Pelando la pava
Valeriano Domínguez Bécquer

Pelando la pava

1863
  • Óleo sobre tabla

    19 x 24,5 cm

    CTB.1998.2

  • © Colección Carmen Thyssen-Bornemisza

Según el diccionario de la Real Academia Española, pelar la pava quiere decir tener amorosas pláticas los mozos con las mozas; ellos desde la calle y ellas asomadas a rejas y balcones; aunque la expresión tiene orígenes diversos, siempre conserva el sentido de coloquio galante, aunque rústico. Según Luis Montoto, la frase tiene que ver con una criada que desplumaba morosamente un ave mientras hablaba con su novio. El barón Davillier, por su parte, en el Viaje por España, compara la actitud del hombre que sujeta la guitarra con la de quien quita las plumas a un ave.

En esta tabla diminuta –también conocida como The Serenade –, Valeriano Bécquer, con sus modos plateados y suaves, recreó una escena «típica» de galanteo, en la que un hombre ronda a una joven recatada, que sólo se deja ver por la ventana y cuya actitud –apoyada en el alféizar y con la mano en la mejilla– es muy frecuente. Doré, por ejemplo, en una ilustración para el Viaje por España del citado Davillier –Músicos ambulantes–, la coloca en la misma pose, que resulta habitual desde las Dos mujeres en la ventana de Murillo (Washington, National Gallery of Art). El hombre, además, lleva una guitarra –un instrumento musical «típico» de Andalucía–, y va vestido de un modo muy peculiar, con capa amplia y sombrero de catite; un atuendo que podemos ver completo gracias al desdoblamiento de la rotunda figura masculina en su compañero que, con ese aire de tipismo, fuma un cigarrillo –el «papelito» de Carmen–.

La presencia de acompañantes junto al que «pela la pava» no es extraña. En la litografía de Antonio Chamán de 1850, Al que pela la pava, cobrarle el piso, un grupo de hombres (ataviados como éstos) espera en la distancia a que el galanteador termine y se reúna con ellos.
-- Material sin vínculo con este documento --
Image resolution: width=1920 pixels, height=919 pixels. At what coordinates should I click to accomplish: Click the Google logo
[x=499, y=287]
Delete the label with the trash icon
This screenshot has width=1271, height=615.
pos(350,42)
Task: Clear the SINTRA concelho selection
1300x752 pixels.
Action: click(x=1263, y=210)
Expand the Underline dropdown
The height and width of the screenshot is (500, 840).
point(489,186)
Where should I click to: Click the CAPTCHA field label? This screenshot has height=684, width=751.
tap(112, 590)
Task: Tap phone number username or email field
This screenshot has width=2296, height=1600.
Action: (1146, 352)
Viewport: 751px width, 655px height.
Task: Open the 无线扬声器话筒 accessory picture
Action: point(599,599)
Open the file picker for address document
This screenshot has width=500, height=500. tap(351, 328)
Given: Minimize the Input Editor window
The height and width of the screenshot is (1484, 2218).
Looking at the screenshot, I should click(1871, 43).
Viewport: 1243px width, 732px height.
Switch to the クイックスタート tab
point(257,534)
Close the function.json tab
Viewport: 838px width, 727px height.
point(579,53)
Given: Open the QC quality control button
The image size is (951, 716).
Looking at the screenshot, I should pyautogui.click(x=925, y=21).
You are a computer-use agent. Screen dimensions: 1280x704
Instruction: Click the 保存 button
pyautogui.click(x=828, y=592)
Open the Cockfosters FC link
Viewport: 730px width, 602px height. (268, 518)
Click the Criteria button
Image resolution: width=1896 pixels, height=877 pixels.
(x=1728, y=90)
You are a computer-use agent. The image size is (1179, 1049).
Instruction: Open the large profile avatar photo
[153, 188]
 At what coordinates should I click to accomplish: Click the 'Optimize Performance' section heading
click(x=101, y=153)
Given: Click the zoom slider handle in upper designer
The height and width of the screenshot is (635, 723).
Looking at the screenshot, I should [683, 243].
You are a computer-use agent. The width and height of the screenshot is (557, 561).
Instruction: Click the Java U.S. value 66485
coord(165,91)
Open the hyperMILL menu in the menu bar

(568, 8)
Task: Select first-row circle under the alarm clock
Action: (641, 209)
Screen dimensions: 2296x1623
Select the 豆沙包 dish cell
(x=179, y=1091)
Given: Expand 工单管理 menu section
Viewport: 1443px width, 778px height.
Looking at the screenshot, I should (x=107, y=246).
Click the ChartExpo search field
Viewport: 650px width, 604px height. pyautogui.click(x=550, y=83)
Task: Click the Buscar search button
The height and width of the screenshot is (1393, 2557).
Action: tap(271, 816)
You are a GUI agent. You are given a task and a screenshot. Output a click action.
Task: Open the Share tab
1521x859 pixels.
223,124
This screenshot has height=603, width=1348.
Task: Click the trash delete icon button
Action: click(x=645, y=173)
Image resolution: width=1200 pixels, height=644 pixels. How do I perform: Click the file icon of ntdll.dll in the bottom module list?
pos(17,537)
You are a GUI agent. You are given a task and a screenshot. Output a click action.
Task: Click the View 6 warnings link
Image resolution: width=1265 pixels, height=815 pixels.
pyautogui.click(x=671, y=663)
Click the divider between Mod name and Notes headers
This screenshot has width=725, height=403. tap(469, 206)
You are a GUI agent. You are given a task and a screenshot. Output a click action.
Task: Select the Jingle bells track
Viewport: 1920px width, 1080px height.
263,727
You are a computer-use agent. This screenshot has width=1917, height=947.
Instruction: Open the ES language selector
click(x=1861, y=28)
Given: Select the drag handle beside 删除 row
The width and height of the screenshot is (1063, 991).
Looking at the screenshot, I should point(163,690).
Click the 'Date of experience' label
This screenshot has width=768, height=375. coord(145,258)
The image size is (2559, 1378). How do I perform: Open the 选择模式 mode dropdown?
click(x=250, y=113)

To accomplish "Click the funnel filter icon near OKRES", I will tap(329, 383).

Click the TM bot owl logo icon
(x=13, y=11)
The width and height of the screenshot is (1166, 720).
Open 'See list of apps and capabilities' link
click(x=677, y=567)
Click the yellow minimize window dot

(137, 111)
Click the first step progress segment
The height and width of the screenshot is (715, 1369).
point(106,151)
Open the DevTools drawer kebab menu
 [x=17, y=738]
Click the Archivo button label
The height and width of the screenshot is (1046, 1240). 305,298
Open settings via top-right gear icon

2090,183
El propio Bécquer, jugando con el tópico, retomó la misma composición –con ligeras variantes– algunos años después para componer una de las divertidas acuarelas de Los Borbones en pelota (Madrid, Biblioteca Nacional), en la que Isabel II se asoma a la ventana, mientras el padre Claret toca un organillo y Francisco de Asís –bastante aburrido– contempla la escena.

Costumbres antiguas –la mujer en casa guardando su honor y el de su familia, como en el teatro de Calderón de la Barca y en los países musulmanes–, atuendos y adornos exóticos, como las pobladísimas patillas «de boca de hacha» del galanteador –distintas por completo de la moda «europea»– y junto a todo ello, la tensión erótica en el proceso de conquista, para la que Bécquer no escatima recursos poéticos, como la inclusión del pajarillo enjaulado –entretenimiento popular muy extendido entonces–, que no podemos saber si alude más a la joven –prisionera de su virtud– o al cantor, que no puede alcanzar el objeto de sus deseos amorosos.

En la lejanía se distingue el perfil desvaído de un casco urbano, lo que sitúa esta escena en los arrabales de la población. Los muros encalados de la casa, los tiestos rotos y las flores que necesitan pocos cuidados –claveles, malvarrosas y una parra– dan a la escena un aire tradicional y rural, con la carga conservadora de serenidad y de mundo inmutable opuesta por completo al urbano, más vasto y peligroso, especialmente para las jóvenes.

El cuadro de Valeriano Bécquer responde a lo que los clientes extranjeros buscaban en Sevilla entre los años treinta y sesenta del siglo XIX. Por el tema, el formato y los colores alegres y brillantes, era la pintura ideal para llevarse como recuerdo de una estancia agradable en la ciudad del Guadalquivir.